Despite the predicted enhanced responses from BTC and TGF-α in cell biology assays, this did not translate to in vivo wound healing using murine models (Figure 3B). Although murine models are regarded as excellent models for corneal wound healing [74], researchers cannot discount the major anatomical difference between the mouse and human cornea: mice lack a Bowman’s layer. In most studies, this has not been an issue. However, it is possible that these ligands may elicit a biological response that favors epithelial cell binding to the stroma over the Bowman’s layer. Further, researchers do not know if BTC and TGF-α are stable in the mouse tear fluid. Are there other components of the tear fluid that impact function in these animals? Does the mouse have differing levels of ErbB3 expression that might affect BTC function [69]? Does TGF-α promote EGFR recycling in the mouse cornea epithelial cells the way it does in human corneal epithelial cells? Does the production of tears in the mouse impact delivery of the ligands? In summary, work needs to be carried out to establish whether the differences between in vitro and in vivo analysis are a technical or a biological issue.

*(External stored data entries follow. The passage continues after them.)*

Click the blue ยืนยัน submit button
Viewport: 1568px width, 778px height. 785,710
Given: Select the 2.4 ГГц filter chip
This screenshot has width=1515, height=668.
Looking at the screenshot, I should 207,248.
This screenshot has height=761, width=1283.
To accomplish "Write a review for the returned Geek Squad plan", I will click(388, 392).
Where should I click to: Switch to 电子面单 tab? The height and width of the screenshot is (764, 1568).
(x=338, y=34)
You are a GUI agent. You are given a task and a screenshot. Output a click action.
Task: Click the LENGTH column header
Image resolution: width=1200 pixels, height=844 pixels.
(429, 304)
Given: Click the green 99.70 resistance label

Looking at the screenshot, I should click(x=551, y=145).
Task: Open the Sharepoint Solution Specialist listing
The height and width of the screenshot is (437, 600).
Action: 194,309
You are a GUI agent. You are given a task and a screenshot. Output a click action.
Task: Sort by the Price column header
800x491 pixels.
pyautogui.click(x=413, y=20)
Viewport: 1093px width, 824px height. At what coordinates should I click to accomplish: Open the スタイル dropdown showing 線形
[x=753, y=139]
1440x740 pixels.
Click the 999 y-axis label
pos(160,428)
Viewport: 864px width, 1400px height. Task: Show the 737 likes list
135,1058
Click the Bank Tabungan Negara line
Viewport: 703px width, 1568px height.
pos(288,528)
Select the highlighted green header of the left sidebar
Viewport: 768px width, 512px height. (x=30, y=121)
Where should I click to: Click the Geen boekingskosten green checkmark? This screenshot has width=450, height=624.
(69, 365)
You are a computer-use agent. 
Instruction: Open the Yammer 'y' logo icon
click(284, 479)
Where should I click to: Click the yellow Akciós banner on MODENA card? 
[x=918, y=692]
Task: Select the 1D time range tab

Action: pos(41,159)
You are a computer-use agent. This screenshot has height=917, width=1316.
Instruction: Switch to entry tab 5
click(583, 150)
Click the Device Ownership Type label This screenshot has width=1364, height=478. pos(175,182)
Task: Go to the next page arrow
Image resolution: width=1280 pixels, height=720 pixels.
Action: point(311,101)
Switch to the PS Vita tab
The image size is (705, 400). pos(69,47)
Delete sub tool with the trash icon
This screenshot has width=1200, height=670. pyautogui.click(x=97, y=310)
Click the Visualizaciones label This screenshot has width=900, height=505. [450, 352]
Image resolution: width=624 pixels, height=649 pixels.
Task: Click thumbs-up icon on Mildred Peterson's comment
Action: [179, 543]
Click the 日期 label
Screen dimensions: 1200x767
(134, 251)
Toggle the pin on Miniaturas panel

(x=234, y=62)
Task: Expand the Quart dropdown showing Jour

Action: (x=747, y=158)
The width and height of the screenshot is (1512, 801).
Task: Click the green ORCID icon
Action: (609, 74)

3.4. Negative Consequences of Sustained EGFR Activity

Although EGFR activity promotes corneal epithelial cell migration and proliferation, it is important to note that increasing the magnitude and duration of EGFR may not elicit only positive effects. Rodent corneal wound healing experiments indicate that daily application of EGF over the course of 35 days can be deleterious [75]. Topical EGF leads to a three-fold increase in collagen deposition immediately after wounding and EGF administration. However, 21 days post-wounding, the EGF-treated eyes had less collagen than the phosphate-buffered saline control treatment. The bimodal response to EGF treatment is possibly due to downregulation of EGFR signaling due to receptor desensitization. The levels of protease and collagenase activity were unchanged at time points (14–21 days) with reduced wound collagen.
Administration of recombinant EGF as a sustained release pellet in the cornea can lead to neovascularization [76]. In addition, studies have shown that high levels of tear EGF are associated with hypertrophy of the meibomian gland duct and cause meibomian gland hyperplasia [77]. Together, these data highlight the need for caution when treating corneal wounds with exogenous EGF.